Saved data entries:

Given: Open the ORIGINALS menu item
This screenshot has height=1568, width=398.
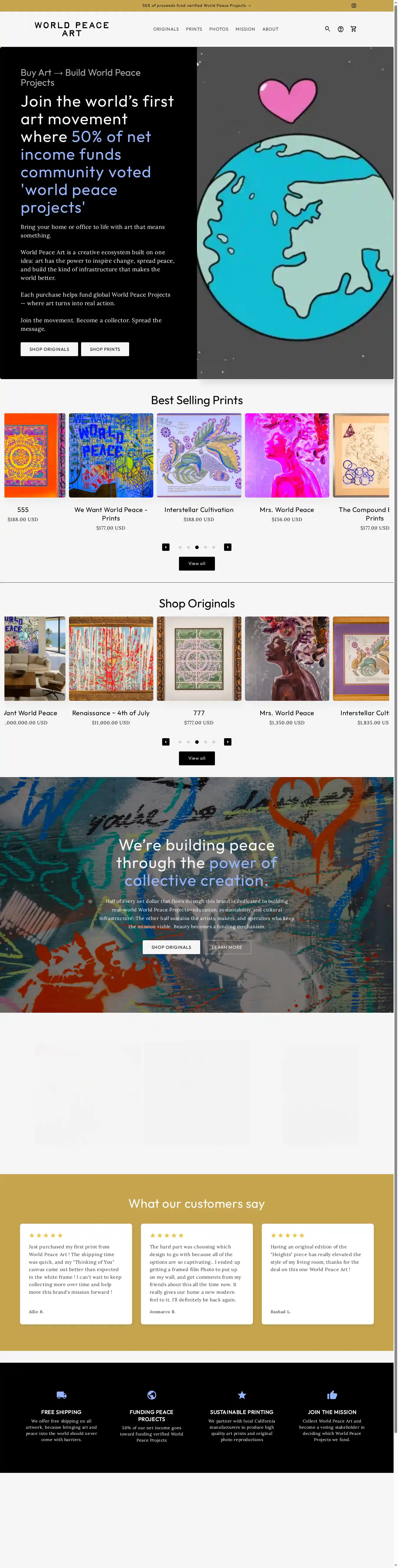Looking at the screenshot, I should coord(166,29).
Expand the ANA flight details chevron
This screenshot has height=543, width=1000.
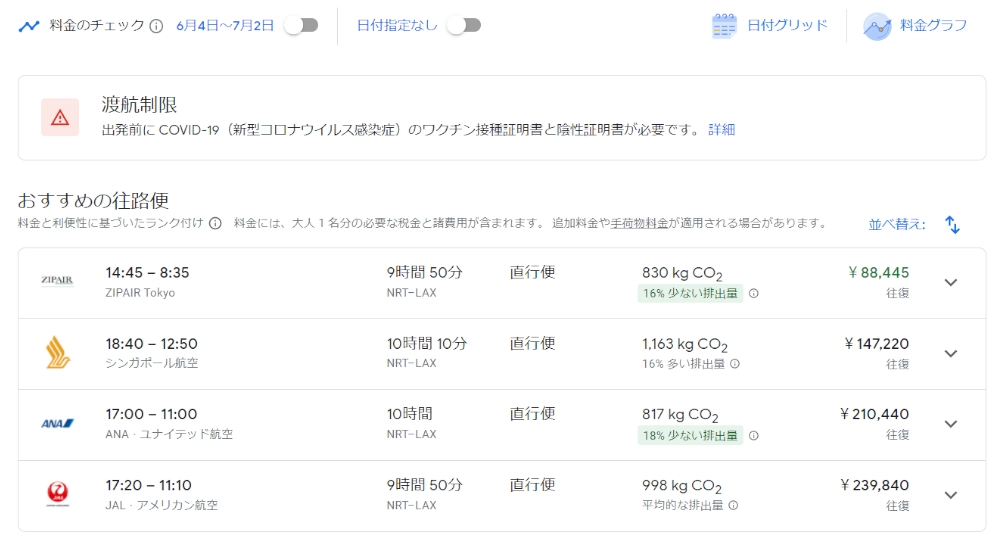[x=950, y=424]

--- WHAT THE EXERCISE ASKS ---
Your copy should hold exactly the lines from the one with "Expand the ANA flight details chevron" through the final line of the records, both ends included, and no pictures.

--- EXERCISE OUTPUT ---
Expand the ANA flight details chevron
This screenshot has height=543, width=1000.
[x=950, y=424]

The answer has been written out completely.